Rehearsals also help identify issues arising from process, technology and organisation changes not captured by change control.
“Education and awareness of business continuity policy, strategies and plans will be essential for the ongoing success of the BCM initiative within an organisation” (Guide to Business Continuity Management – HMSO 1995)
Rehearsals are an effective way of providing such awareness and education.
Crisis Management – why is this different to emergency response?
The emergency response is often invoked following a physical event and is concerned with issues such as containment, saving life, public safety, immediate communication to the market place and first steps of recovery.
Crisis management has a broader range of triggers including many human-caused events such as fraud, product tampering, hostile bids and sabotage. The discipline is also much more hands-off, dealing with image, reputation, and long term survival and growth of an organisation.
The skills and aptitudes required to handle crises can be acquired despite their many possible forms.
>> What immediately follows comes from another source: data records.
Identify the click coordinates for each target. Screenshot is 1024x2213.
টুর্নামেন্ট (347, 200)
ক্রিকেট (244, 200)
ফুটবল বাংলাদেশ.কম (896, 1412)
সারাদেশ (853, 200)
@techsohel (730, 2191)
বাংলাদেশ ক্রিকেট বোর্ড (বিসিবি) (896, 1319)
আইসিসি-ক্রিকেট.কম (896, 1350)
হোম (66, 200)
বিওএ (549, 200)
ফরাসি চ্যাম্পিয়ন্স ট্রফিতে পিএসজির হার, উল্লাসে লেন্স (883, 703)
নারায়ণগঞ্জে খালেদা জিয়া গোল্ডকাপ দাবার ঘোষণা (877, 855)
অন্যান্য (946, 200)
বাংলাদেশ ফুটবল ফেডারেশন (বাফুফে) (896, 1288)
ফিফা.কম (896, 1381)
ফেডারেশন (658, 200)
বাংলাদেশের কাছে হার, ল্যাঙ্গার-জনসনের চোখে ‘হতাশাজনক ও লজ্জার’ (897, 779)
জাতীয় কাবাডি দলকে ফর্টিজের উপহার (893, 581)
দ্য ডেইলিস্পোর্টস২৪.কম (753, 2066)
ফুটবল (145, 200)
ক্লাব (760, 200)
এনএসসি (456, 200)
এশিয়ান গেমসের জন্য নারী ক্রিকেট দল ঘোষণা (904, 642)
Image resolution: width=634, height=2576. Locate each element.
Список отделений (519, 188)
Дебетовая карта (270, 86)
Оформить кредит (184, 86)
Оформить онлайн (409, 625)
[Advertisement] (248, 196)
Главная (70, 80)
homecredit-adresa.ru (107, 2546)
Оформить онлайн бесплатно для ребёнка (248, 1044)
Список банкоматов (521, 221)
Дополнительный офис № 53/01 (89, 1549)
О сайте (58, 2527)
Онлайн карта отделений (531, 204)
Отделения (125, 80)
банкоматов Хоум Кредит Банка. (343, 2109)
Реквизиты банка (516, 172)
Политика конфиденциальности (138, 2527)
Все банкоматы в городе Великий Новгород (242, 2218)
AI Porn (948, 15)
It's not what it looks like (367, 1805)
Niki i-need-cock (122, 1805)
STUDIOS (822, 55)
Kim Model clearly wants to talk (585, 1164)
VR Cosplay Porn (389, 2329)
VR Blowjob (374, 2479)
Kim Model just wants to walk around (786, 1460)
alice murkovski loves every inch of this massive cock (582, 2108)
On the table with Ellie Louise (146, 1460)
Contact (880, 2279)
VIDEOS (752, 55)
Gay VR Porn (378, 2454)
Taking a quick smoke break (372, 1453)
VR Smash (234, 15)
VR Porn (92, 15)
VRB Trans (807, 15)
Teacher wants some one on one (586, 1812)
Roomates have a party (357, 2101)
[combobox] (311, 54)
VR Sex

“While not all crises can be foreseen, let alone be prevented, all of them can be managed far more effectively if we understand
practice the best of what is humanly possible”
(Ian Mitroff – Professor of Business Policy University of South Carolina)
These skills and attributes can also be discovered and honed through rehearsal events. By the nature of things, such events are sudden, unpredictable and are often unprecedented by their scale and speed of escalation. This unfamiliarity is one of the most stressful elements for response personnel. Rehearsals also give experience and confidence.
Information Security – do I need this as well?
To some extent – yes! How much and to what standard will be dependent on a number of factors –
- the size of the organisation
- the data that is held
- the importance of such data
- confidentially requirements for such data
- industry regulators
- applicable statutes
- customer and supplier requirements
- what the competition has done.
Every organisation holds data in a number of formats. Most consistently these would be hard copy (paper records) and soft copy (data held electronically on a pc, server, phone, palm-top…).
For some companies, availability of data will be critical to the business functioning, whilst with others, maintaining the confidentiality and integrity of this data will be fundamental. For some, both criteria will apply.
Information security policies and process ensure availability, confidentiality and integrity are maintained. This is particular to any organisation which uses the internet for business transactions or communication.
“No organisation can operate in today’s world without effective information security… The extent and value of electronic data is growing exponentially…exposure of businesses and individuals to its misappropriation or destruction is growing very quickly… consumer confidence… will depend on how secure they believe their data is…” (Steve Watkins – IT Governance)
Much of what needs to be done revolves around people and management, not technology. Technology is often in place, but abused by users to the extent it becomes ineffective. The framework for good information security is contained in ISO 27001 – Information Security.